Praktik ini tidak hanya melanggar etika, tetapi juga mencederai
integritas profesi jurnalistik yang seharusnya bebas dari kepentingan orang
lain.
Fenomena
ini semakin terungkap ketika di lapangan, individu yang mengaku sebagai
wartawan juga membawa kartu identitas LSM. Mereka beralih peran sesuai situasi kadang
menjadi wartawan, kadang menjadi aktivisme. Hal ini berpotensi menimbulkan
konflik kepentingan, serta merusak kepercayaan terhadap dunia jurnalistik.
“Kode
etik profesi harus dijaga. Wartawan memiliki tanggung jawab besar dalam
menyampaikan informasi yang akurat dan berimbang, sementara LSM bergerak dalam
advokasi dan kepentingan tertentu. Tidak boleh ada duplikasi peran, karena
wartawan yang juga bertindak sebagai aktivis akan kehilangan netralitasnya,” ujar
seorang pemerhati media, Jumat 14
Februari 2024.
Dewan Pers secara tegas melarang wartawan yang merangkap sebagai pekerja LSM. Ketua Komisi Pengaduan dan Etika Dewan Pers, Yadi Hendriana, menegaskan bahwa wartawan harus menjalankan independensi penuh, tanpa terikat pada kepentingan advokasi atau agenda tertentu.

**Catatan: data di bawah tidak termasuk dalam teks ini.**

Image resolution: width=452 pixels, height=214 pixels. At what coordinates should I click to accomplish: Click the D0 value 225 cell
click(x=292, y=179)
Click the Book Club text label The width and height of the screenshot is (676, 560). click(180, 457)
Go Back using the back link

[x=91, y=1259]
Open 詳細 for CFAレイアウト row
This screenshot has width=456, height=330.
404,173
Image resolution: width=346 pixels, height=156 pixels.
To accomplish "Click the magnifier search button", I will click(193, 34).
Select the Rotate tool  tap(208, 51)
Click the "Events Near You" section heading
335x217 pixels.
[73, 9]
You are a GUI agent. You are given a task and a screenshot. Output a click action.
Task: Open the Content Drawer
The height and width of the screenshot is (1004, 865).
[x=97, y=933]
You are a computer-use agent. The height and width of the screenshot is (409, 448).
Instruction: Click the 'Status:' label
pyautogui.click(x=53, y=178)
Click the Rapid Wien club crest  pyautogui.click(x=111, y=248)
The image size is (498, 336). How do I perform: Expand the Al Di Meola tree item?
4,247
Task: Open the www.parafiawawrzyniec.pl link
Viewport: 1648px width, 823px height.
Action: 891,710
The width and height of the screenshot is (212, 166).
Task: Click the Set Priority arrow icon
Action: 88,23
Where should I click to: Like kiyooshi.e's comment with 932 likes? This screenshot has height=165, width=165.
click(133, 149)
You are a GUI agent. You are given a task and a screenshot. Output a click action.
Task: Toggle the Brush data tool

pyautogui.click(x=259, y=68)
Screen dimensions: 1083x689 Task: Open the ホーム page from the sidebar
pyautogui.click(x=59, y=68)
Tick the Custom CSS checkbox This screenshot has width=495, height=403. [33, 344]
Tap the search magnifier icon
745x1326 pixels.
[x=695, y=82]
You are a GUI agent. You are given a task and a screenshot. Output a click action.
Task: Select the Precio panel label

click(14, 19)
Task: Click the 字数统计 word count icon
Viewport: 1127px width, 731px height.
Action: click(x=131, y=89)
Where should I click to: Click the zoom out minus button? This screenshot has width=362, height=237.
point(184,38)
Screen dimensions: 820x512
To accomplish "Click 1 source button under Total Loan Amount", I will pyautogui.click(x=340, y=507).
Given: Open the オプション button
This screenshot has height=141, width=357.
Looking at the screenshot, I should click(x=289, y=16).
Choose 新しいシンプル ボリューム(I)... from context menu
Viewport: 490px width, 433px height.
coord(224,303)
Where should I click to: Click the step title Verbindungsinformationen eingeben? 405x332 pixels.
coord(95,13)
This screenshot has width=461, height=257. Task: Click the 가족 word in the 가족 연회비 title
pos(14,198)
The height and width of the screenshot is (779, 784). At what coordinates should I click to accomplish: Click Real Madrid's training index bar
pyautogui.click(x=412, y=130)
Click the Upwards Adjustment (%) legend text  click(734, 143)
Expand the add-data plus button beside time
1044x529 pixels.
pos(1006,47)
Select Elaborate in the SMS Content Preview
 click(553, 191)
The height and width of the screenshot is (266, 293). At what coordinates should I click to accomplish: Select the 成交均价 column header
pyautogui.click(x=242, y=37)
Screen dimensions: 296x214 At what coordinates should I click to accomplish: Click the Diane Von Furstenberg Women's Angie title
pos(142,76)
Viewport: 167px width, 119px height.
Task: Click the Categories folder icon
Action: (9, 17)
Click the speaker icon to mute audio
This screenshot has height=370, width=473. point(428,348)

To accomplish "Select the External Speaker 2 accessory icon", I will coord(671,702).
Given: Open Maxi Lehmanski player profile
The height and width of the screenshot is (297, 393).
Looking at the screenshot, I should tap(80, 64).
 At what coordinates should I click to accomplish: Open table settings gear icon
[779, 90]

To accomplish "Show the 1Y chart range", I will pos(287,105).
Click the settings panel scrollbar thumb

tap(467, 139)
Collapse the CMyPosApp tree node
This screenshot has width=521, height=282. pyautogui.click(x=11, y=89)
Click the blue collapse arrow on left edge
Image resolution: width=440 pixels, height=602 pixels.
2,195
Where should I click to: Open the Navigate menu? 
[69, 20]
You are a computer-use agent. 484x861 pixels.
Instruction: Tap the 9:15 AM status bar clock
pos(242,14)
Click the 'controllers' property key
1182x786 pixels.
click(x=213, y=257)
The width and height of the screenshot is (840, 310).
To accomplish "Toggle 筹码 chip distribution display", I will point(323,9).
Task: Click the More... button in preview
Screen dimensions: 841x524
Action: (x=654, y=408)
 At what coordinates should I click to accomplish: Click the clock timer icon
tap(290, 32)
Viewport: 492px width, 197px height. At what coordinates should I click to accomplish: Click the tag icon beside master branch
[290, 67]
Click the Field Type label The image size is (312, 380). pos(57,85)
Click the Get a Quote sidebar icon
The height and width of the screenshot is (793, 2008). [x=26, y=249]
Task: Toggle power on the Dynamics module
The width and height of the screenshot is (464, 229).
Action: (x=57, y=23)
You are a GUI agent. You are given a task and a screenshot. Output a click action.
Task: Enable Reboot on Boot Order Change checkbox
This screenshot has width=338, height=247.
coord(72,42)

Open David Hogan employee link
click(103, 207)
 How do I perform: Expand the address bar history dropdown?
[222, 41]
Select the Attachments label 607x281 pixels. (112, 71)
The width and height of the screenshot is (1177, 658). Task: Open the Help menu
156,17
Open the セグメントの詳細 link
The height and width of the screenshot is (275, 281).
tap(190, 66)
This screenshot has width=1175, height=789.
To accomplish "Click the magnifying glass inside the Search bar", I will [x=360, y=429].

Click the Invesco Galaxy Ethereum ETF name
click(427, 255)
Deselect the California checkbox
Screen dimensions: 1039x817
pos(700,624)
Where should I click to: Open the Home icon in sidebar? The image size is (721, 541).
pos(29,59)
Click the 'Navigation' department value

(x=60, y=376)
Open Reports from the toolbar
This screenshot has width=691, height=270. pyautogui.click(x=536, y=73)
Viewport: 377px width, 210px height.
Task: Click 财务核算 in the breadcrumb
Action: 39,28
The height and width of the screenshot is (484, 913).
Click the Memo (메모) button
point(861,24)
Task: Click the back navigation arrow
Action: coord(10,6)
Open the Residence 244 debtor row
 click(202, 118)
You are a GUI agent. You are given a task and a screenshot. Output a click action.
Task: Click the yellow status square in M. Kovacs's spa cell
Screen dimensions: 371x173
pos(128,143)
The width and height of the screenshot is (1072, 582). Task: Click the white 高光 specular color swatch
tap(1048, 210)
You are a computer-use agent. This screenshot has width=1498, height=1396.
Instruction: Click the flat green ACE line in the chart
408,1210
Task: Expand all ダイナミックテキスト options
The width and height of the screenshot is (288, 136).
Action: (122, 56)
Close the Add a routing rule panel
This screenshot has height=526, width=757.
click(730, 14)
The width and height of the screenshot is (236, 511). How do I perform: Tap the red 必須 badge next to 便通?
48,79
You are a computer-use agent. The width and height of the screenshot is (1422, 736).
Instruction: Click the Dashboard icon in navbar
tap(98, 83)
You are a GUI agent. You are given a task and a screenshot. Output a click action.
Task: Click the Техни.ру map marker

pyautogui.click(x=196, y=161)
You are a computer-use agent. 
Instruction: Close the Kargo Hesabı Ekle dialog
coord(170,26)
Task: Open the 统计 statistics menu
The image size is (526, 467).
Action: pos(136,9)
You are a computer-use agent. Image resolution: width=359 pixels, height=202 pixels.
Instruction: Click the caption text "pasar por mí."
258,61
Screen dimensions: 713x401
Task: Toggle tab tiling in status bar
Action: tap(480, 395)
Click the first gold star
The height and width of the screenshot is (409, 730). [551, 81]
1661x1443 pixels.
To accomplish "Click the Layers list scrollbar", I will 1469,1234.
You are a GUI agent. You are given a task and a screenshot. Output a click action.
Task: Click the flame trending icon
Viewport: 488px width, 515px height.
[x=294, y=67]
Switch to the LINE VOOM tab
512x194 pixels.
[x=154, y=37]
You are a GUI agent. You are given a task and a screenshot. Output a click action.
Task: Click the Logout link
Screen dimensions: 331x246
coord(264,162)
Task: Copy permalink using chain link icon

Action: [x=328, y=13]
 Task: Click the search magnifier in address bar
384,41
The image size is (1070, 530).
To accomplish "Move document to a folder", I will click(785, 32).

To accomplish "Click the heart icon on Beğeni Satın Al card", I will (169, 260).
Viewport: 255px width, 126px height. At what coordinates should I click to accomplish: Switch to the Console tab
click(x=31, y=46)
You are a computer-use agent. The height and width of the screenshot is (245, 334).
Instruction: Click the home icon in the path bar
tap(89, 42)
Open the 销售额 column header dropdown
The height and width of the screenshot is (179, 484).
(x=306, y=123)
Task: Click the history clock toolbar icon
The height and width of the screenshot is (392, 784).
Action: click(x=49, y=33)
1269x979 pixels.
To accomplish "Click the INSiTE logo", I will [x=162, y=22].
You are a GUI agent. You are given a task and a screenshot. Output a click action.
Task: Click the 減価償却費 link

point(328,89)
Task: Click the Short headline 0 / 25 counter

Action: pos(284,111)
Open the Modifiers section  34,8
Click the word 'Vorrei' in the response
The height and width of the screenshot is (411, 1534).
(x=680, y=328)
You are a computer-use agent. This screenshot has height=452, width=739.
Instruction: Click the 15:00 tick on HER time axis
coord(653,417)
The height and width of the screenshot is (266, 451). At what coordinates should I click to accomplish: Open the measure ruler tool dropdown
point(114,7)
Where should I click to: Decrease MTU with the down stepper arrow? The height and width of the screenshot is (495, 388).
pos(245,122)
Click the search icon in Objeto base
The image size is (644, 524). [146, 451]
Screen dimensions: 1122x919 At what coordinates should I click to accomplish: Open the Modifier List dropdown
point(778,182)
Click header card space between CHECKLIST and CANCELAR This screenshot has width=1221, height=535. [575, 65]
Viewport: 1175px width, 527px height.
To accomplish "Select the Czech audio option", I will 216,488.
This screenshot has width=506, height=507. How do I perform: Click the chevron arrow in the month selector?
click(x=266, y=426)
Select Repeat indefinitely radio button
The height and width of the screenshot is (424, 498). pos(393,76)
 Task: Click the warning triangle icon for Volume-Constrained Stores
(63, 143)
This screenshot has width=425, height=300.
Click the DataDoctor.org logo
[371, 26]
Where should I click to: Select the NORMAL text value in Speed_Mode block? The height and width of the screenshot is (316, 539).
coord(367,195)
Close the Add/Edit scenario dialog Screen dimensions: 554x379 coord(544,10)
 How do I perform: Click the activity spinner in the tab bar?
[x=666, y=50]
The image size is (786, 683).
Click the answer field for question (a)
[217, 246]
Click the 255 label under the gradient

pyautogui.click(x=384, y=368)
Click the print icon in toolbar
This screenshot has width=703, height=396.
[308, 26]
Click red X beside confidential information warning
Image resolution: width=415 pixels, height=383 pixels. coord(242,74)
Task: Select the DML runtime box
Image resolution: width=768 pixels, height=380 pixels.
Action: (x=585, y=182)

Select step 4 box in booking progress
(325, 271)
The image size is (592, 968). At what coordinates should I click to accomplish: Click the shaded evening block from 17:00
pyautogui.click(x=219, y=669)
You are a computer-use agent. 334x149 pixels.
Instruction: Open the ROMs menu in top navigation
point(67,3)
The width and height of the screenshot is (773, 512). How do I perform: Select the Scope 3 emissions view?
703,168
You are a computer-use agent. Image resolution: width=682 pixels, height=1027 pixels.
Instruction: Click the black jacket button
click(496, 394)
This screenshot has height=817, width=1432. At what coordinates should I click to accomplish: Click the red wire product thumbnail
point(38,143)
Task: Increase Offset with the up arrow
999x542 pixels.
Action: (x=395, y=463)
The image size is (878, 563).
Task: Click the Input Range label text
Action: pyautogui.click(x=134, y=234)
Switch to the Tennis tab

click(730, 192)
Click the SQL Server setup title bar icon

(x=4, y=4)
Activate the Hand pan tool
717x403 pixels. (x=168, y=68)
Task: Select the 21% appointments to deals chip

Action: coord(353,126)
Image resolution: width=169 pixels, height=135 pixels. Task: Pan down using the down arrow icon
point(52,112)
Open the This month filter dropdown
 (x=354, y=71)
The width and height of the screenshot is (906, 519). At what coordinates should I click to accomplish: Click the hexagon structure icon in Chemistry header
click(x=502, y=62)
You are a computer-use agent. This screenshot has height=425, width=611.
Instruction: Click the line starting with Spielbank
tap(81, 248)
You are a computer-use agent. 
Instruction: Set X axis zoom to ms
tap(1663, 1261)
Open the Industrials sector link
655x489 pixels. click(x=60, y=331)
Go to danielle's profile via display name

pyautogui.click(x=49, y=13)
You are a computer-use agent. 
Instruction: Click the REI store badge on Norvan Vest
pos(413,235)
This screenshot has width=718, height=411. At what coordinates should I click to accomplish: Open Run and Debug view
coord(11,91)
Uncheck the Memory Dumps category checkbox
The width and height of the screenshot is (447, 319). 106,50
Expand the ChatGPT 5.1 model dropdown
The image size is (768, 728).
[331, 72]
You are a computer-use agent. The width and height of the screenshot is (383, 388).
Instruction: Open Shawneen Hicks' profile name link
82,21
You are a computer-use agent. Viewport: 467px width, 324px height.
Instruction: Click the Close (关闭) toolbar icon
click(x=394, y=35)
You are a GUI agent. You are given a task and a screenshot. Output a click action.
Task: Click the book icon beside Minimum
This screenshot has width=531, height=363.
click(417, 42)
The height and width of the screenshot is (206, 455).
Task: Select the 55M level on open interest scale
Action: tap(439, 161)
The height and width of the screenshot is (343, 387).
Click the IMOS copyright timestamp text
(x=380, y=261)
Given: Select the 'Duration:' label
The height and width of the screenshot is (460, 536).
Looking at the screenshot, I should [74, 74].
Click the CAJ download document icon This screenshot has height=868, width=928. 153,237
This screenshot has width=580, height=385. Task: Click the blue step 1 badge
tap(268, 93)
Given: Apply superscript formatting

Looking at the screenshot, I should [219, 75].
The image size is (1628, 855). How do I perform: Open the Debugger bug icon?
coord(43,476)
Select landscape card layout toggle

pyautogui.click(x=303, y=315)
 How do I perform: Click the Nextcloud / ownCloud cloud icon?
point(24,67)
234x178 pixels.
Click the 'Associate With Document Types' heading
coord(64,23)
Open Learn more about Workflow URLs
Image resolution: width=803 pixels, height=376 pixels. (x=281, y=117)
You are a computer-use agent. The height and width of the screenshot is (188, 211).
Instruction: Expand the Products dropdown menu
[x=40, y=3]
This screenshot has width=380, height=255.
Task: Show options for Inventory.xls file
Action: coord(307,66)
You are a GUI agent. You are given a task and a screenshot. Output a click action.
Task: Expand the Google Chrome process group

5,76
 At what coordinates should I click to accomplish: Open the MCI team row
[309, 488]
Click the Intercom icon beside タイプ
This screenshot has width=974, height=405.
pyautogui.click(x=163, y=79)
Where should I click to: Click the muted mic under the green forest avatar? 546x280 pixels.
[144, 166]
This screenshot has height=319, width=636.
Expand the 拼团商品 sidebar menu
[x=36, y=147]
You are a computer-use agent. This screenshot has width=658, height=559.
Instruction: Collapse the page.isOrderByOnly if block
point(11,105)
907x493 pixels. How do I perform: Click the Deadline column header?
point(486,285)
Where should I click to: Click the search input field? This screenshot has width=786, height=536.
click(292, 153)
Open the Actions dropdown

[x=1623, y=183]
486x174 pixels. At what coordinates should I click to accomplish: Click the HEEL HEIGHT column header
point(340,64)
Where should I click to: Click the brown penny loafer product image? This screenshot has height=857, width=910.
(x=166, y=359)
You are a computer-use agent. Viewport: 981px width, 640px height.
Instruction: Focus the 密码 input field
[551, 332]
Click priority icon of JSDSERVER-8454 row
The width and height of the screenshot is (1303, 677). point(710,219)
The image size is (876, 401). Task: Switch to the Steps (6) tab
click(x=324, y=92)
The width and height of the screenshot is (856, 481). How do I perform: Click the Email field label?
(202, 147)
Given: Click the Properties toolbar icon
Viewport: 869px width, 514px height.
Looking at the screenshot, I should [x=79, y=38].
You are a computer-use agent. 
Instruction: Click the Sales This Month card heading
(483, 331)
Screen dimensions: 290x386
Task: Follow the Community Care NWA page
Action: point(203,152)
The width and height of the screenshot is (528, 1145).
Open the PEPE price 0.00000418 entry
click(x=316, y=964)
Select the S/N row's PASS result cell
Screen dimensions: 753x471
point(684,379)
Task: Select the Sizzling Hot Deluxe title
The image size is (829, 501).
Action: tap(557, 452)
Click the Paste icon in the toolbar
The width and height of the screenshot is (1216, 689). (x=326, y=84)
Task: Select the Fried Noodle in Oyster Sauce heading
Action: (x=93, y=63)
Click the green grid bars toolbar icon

“Wartawan diatur dalam Kode Etik Jurnalistik dan tidak boleh bertindak sebagai pekerja LSM. Ini pelanggaran serius yang mencederai profesionalisme dan kepercayaan publik terhadap pers,” tegas Yadi Hendriana dalam pernyataannya kepada RRI pada September 2023 lalu.
Aturan
mengenai larangan ini telah tertuang dalam Peraturan Dewan Pers Nomor
1/Peraturan-DP/III/2010, tentang Standar Kompetensi Wartawan. Peraturan
tersebut menegaskan bahwa pers harus bebas dari kepentingan di luar kerja
jurnalistik. Mereka tidak boleh terlibat dalam aktivitas advokasi atau
menjalankan misi yang bertentangan dengan prinsip jurnalistik.
Maraknya
LSM yang mengaku sebagai wartawan, kini menjadi keresahan tersendiri di
kalangan jurnalis. Banyak wartawan profesional merasa profesi mereka dirusak
oleh oknum yang menyalahgunakan label “wartawan” untuk kepentingan pribadi atau
kelompok.
Anehnya ada yang menggunakan identitas pers untuk menekan pihak
tertentu, mengaku melakukan investigasi jurnalistik, padahal sejatinya mereka
berpartisipasi sebagai aktivis atau bahkan alat kepentingan tertentu.
“Ini
bukan sekedar fenomena, tapi sudah menjadi ancaman bagi kredibilitas manusia.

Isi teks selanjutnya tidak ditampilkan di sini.